Petitioner contends that its expenditures during 1934 and 1935 were normal research and development expenses, but that the expenditures incurred in 1936,1937, and 1938 were unusual and abnormal expenditures necessitated by wholly unexpected and basic defects in the system which arose some years after the manufacture of Kathabar was undertaken.

We are convinced from the facts before us that the experimental and development work on Kathabar which began in 1934 continued until 1938, when for the first time petitioner had an air-conditioning device, capable of functioning satisfactorily, to put on the market. The corrosion problem which was the chief difficulty in 1936 to 1938 was simply one of the problems encountered in the development process, and petitioner does not claim to have had a satisfactory unit on the market before that problem arose. The manufacture of the equipment was in experimental stages and the few units which were installed were themselves looked upon as experiments. The need for all of these research and development expenses was occasioned by petitioner’s entrance into a new field of business, and not only has petitioner been unable to pi'ove the expenditures involved here were not the consequence of a change in the type of its business, but the evidence seems to us to show affirmatively that they were. Respondent’s refusal to disallow them was therefore not in error.

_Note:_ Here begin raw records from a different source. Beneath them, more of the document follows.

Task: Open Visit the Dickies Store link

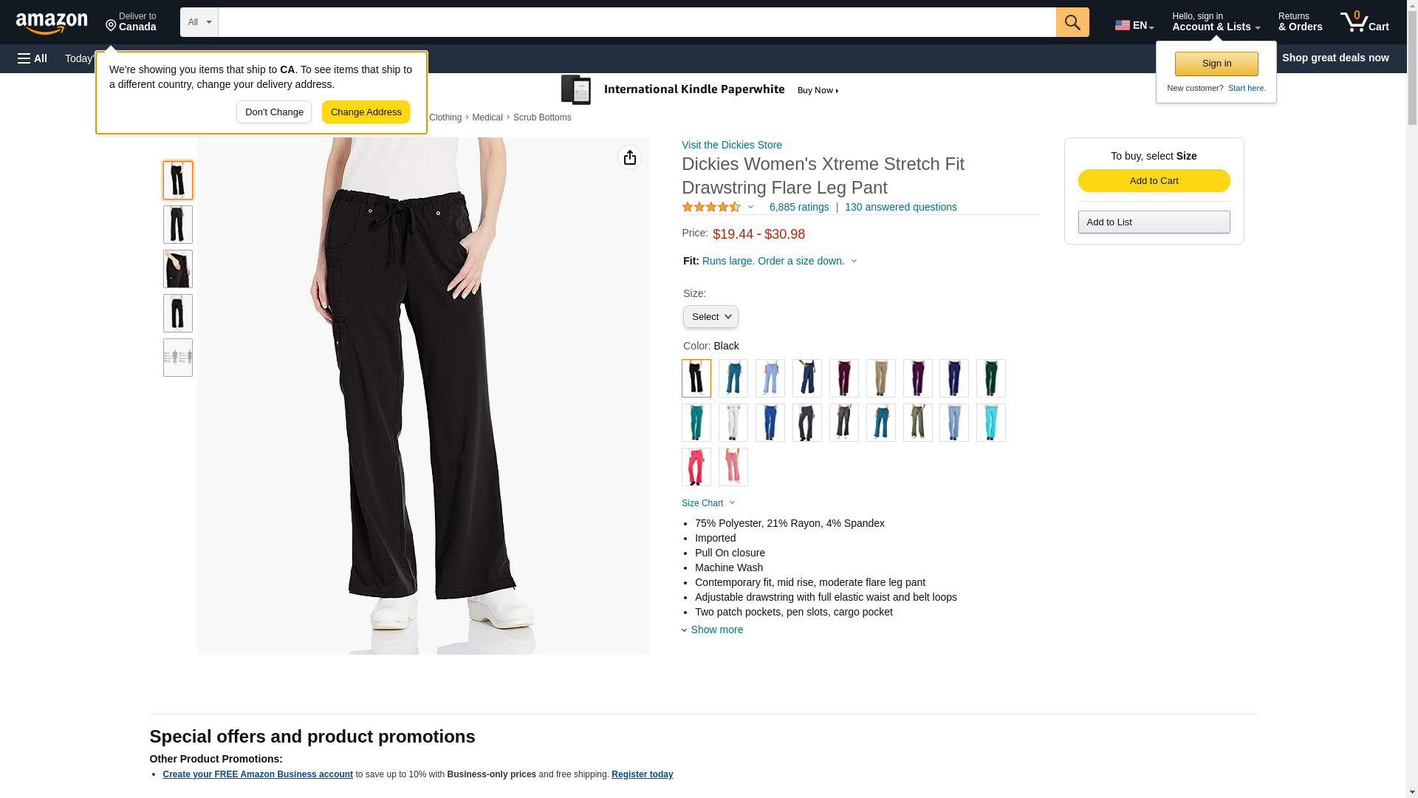Action: pyautogui.click(x=731, y=145)
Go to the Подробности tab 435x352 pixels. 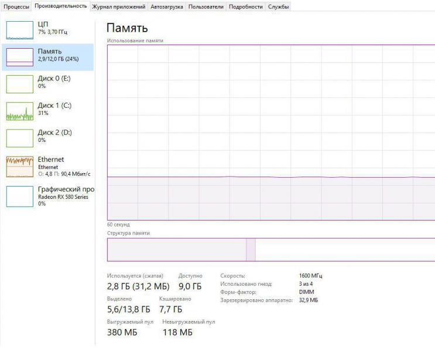coord(245,6)
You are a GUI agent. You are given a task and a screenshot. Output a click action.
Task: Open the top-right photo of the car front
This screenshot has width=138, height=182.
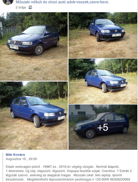click(x=103, y=35)
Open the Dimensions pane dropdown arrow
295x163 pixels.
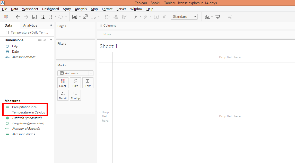click(51, 40)
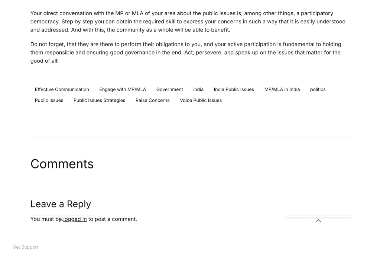Image resolution: width=380 pixels, height=268 pixels.
Task: Open the 'India Public Issues' tag
Action: point(234,89)
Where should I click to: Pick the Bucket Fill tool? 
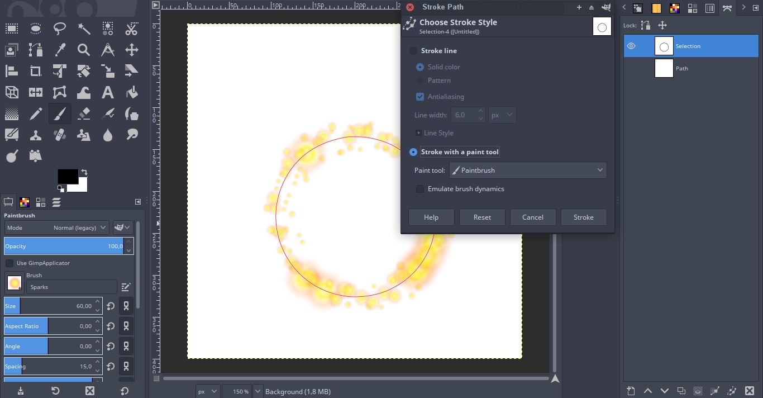point(131,92)
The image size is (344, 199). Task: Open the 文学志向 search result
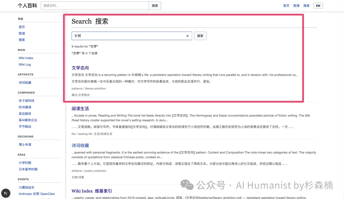point(80,68)
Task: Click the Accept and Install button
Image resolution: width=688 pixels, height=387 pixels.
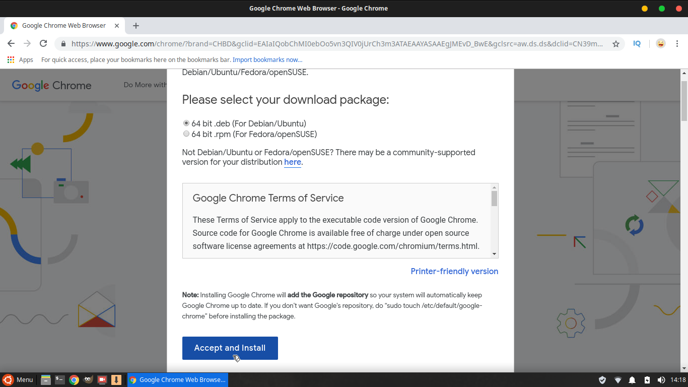Action: click(x=230, y=348)
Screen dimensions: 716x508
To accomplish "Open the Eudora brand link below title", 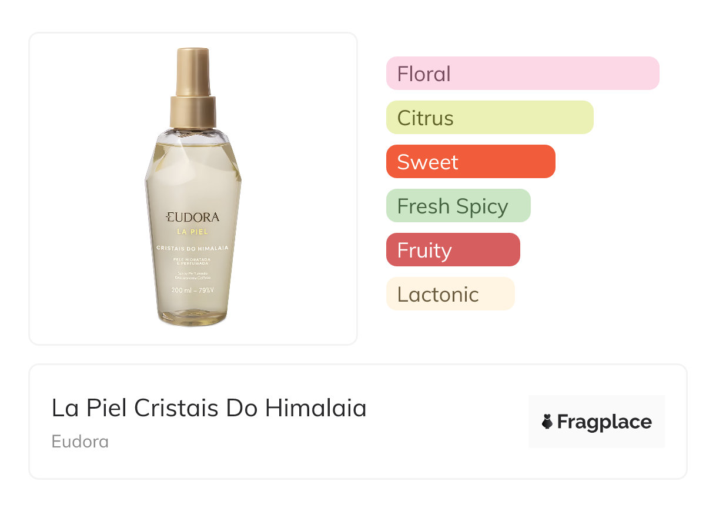I will coord(80,442).
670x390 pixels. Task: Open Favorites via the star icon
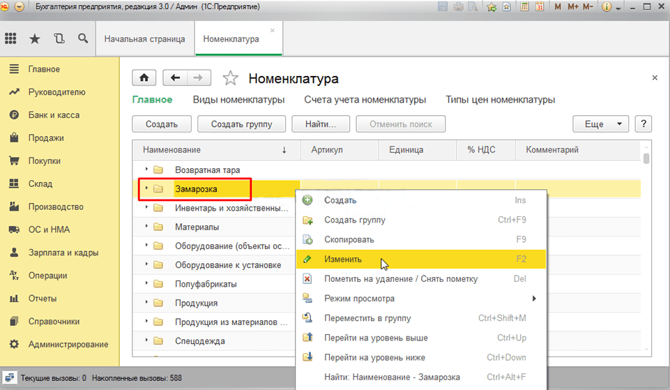35,39
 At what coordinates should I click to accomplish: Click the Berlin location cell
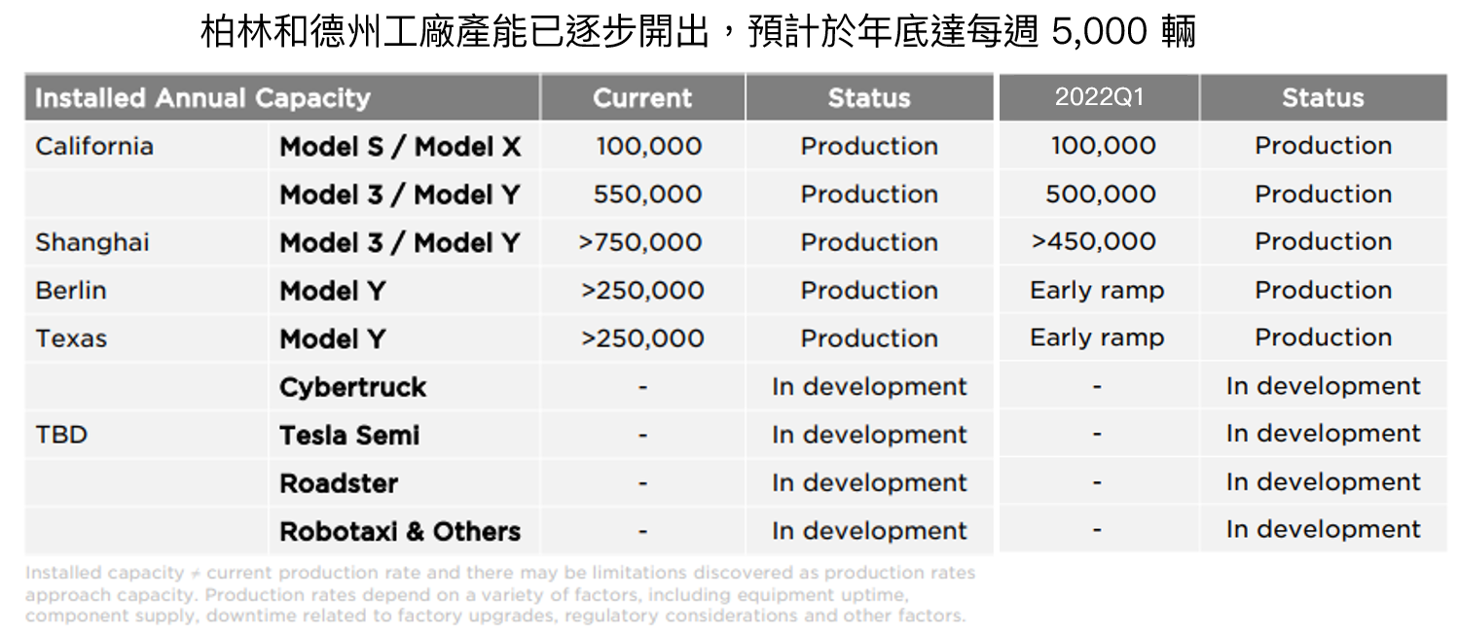(x=71, y=291)
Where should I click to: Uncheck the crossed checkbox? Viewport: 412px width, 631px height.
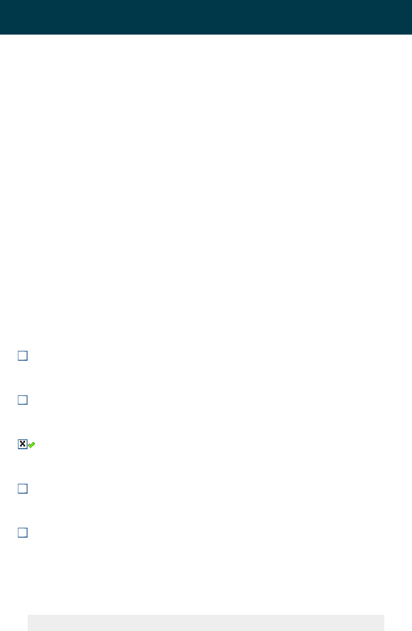click(22, 444)
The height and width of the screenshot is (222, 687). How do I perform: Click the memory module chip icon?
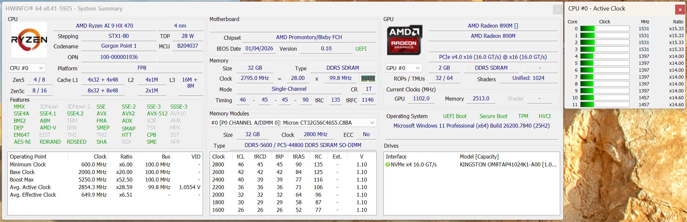pyautogui.click(x=368, y=78)
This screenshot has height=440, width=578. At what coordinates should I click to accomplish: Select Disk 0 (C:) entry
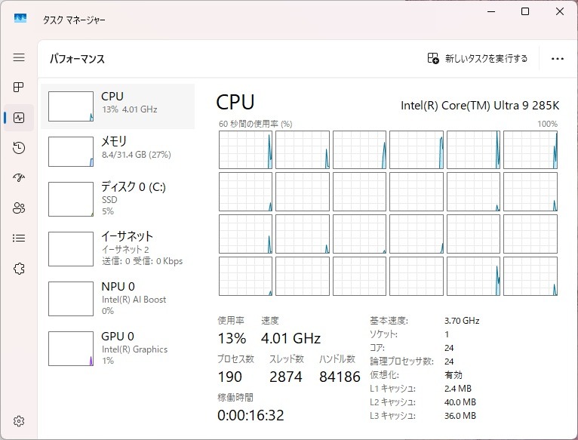click(117, 198)
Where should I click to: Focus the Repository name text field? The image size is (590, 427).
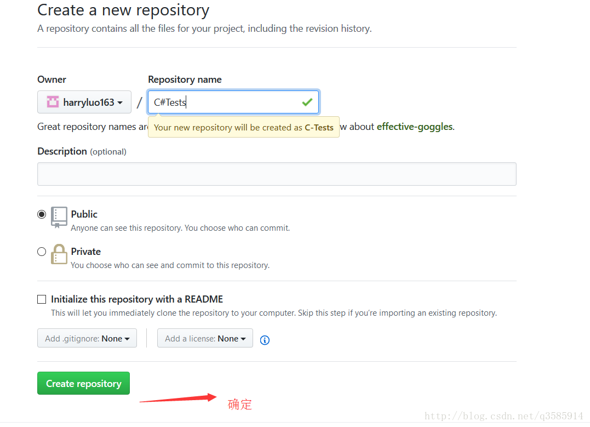[225, 102]
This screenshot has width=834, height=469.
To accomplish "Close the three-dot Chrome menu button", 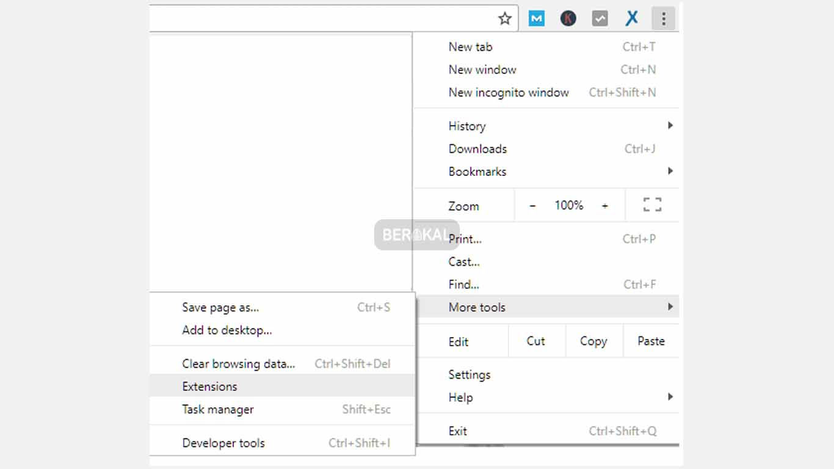I will tap(663, 19).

Profit-sharing trusts. — Respondent disallowed deductions for the two contributions of $175,000 each, totaling $350,000, to two trusts, one for the benefit of executives, and the other for sales employees of the corporation. The trusts are similar in terms, which have been set out in detail in our findings. So far as they relate to the rights of the beneficiaries, they provided, briefly, that the trust fund would in each case be allocated to the individual employee covered thereby in the proportion that his average total compensation for the five preceding years (or years employed, if less) bore to the total of the average compensation of all participants, similarly computed, and that each beneficiary would receive all of his allocated share in the event of (1) his illness or disability causing his permanent removal from the pay roll; (2) his death, in which event his legatees or heirs would receive it; (3) the cessation of business by the company of the kind requiring the services of the beneficiary; and, (4) in the event his compensation in any year fell below 90 per cent of his average compensation for the five preceding years, payment would be made to him from the fund to the extent necessary to assure him of 90 per cent thereof. In the event of his voluntary withdrawal from the fund, or from the employment of petitioner, or his discharge, his right of participation would be forefeited, but his share would be divided ratably among the remaining beneficiaries.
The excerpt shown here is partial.